Football season in the state of Alabama means many things to many people. For Alabama fans, it means hope springs eternal — particularly this season, with a team that could contend for a championship with a break here and there.

It also means something else: Nick Saban tearing into the statewide media.

The pattern has repeated itself (at least) once every August, usually in the middle of fall camp, when very little else is going on: Saban gets angry at the press, either because someone asked him a question he didn't like, or someone talked to a player when he didn't have "permission" (the First Amendment doesn't exist in big-time football), or because, as in this week, someone reported something he saw at practice.

“We let you come to practice. If you’re going to speculate on the depth chart and who’s starting at what positions, then I’m going to close practice — for everybody.

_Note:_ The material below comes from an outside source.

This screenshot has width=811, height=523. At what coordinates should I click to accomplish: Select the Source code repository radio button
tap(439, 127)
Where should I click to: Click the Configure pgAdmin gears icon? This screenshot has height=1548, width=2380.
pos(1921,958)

So nobody’s going to get to come at all.”
“When you say one guy’s starting in the newspaper and he’s really not starting that makes the guy that is starting come to me and say, ‘Why are they putting it in the paper that I’m not starting?’ You don’t understand what you do and how it affects people. We would like to manage that internally and as coaches and a coaching staff make those decisions, not make them in the newspaper — before they even get decided.”


Invariably, Saban's overreaction to a story — and that's what it is, by the way: overreaction — gets played up on the same blogs that regard him as some sort of evil overlord, and the 'Bama blogs go crazy in his defense, such as this hilariously predictable post from Capstone Report.

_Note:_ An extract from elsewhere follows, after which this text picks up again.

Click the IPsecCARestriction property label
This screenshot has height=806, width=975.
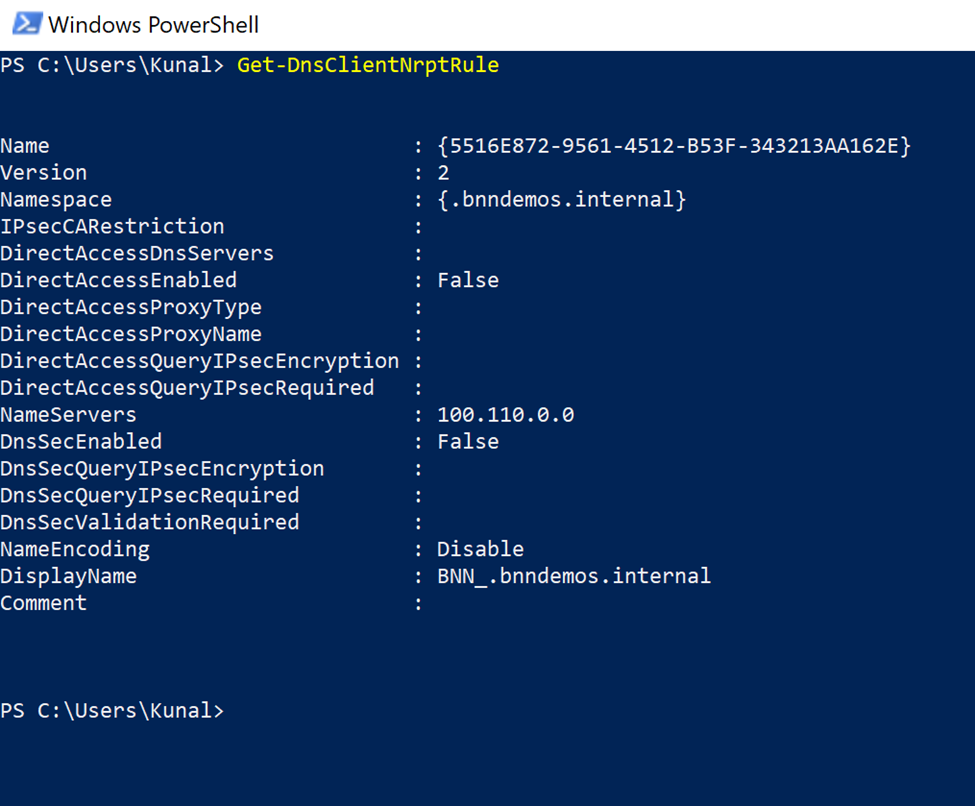click(x=112, y=227)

When you consider all the problems including the mental deficiencies of reporters and their lack of knowledge about the subject they are supposed to cover, is it a surprise Saban might resent them?

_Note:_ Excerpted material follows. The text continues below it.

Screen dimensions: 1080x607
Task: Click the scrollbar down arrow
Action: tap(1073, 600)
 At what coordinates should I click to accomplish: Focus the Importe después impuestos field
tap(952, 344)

Well, OF COURSE it's the media's fault, guys! Everything is the media's fault! Up to and including America's failures in Iraq and the eventual decline of the nation!
Yup. Right here. Our bad.

Look, I'm not here to trade barbs with Capstone Report — really, this is the same blog that regularly features Shane from Centre Point ... as a columnist. So it's a waste of time and an insult to everyone's intelligence to banter with those guys.

The point is that Saban blows up at the press about once every two or three weeks, and most of the time it's over nothing. Saban and his coaches have fundamentally different goals than the writers who cover the team: Saban's job is to turn boys into men, and prepare his football team to win games and championships; the media's job is to report to the rest of us how Saban is doing his job.
Furthermore, as we've stated in this space time and again, the press in Alabama, for the most part, is pretty easy. Just give them a handful of quotes, a buffet and a parking spot ... and they'll pretty much do what you want. And the guys who do the job on a daily basis have told me that it's a complete misnomer to say Saban "hates" them, or that they loathe him in response — most of the writers who have covered the team this decade say they'd rather talk to Saban than to any of his predecessors ("Sometimes he gets mad and talks down to you, but usually he answers your questions").
Most importantly, if these guys weren't reporting the team's every movement, we'd criticize them for that, as well. The whole reason the largest newspapers have beat writers and send them to practice every day is rabid fans like me want to devour every tiny nugget we can about the team's progress before the season begins.

The fortunate thing about this cycle? It usually ends once we start playing some actual games. I think I'm looking forward to that part of it most of all.